Re: [PATCH bpf-next 00/13] BPF rbtree next-gen datastructure

From: Dave Marchevsky <davemarchevsky@meta.com>
To: Alexei Starovoitov <alexei.starovoitov@gmail.com>
Cc: Kumar Kartikeya Dwivedi <memxor@gmail.com>,
	Dave Marchevsky <davemarchevsky@fb.com>,
	bpf@vger.kernel.org, Alexei Starovoitov <ast@kernel.org>,
	Daniel Borkmann <daniel@iogearbox.net>,
	Andrii Nakryiko <andrii@kernel.org>,
	Kernel Team <kernel-team@fb.com>, Tejun Heo <tj@kernel.org>
Subject: Re: [PATCH bpf-next 00/13] BPF rbtree next-gen datastructure
Date: Wed, 7 Dec 2022 20:18:25 -0500	[thread overview]
Message-ID: <33b0c075-3551-b57a-76e4-bc40452b3253@meta.com> (raw)

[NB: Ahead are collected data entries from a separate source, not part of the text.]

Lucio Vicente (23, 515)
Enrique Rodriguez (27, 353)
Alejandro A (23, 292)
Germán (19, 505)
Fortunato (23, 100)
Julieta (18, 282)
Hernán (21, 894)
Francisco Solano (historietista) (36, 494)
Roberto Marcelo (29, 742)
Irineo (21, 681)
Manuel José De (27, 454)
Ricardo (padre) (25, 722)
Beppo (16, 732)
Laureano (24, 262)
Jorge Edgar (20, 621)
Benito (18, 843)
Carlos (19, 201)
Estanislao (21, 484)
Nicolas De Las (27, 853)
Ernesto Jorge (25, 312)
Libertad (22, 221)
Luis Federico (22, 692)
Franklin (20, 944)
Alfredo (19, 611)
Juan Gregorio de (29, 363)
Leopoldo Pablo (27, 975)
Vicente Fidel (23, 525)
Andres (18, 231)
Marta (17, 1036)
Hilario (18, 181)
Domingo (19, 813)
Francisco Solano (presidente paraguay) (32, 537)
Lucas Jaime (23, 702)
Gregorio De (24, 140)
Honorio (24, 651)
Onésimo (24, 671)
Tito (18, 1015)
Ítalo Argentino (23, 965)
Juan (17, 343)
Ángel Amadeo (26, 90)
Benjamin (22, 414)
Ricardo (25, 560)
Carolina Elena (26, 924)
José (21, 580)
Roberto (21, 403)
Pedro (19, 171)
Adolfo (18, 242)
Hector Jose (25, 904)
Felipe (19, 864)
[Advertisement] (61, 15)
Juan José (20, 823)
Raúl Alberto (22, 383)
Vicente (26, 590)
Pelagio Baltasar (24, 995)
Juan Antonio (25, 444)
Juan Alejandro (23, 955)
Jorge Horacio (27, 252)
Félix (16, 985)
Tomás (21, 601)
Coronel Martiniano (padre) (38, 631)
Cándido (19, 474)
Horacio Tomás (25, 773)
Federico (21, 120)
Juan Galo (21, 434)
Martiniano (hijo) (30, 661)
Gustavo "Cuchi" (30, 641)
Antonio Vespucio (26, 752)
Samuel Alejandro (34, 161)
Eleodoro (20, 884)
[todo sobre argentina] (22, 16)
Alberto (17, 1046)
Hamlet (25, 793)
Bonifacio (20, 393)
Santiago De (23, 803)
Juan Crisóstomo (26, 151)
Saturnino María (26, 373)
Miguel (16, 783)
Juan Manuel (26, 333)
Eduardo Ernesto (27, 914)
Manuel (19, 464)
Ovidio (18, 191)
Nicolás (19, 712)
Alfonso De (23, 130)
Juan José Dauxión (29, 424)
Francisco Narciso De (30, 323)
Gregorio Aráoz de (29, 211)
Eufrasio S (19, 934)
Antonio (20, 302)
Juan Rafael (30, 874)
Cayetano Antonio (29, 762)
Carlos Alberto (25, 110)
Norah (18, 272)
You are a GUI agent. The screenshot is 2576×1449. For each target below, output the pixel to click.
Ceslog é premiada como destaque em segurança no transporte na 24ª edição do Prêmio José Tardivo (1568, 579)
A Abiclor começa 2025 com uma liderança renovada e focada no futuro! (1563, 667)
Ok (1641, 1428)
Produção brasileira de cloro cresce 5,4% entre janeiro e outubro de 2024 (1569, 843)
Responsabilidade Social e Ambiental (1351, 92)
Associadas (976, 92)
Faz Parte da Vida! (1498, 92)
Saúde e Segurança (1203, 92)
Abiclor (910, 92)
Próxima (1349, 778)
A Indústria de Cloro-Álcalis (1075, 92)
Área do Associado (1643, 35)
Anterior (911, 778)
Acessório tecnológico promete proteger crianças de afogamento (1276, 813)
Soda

In-Reply-To: <20221207230602.logjjjv3kwiiy6u3@macbook-pro-6.dhcp.thefacebook.com>

On 12/7/22 6:06 PM, Alexei Starovoitov wrote:
> On Wed, Dec 07, 2022 at 05:28:34PM -0500, Dave Marchevsky wrote:
>> On 12/7/22 2:36 PM, Kumar Kartikeya Dwivedi wrote:
>>> On Wed, Dec 07, 2022 at 04:39:47AM IST, Dave Marchevsky wrote:
>>>> This series adds a rbtree datastructure following the "next-gen
>>>> datastructure" precedent set by recently-added linked-list [0]. This is
>>>> a reimplementation of previous rbtree RFC [1] to use kfunc + kptr
>>>> instead of adding a new map type. This series adds a smaller set of API
>>>> functions than that RFC - just the minimum needed to support current
>>>> cgfifo example scheduler in ongoing sched_ext effort [2], namely:
>>>>
>>>>   bpf_rbtree_add
>>>>   bpf_rbtree_remove
>>>>   bpf_rbtree_first
>>>>
>>>> [...]
>>>>
>>>> Future work:
>>>>   Enabling writes to release_on_unlock refs should be done before the
>>>>   functionality of BPF rbtree can truly be considered complete.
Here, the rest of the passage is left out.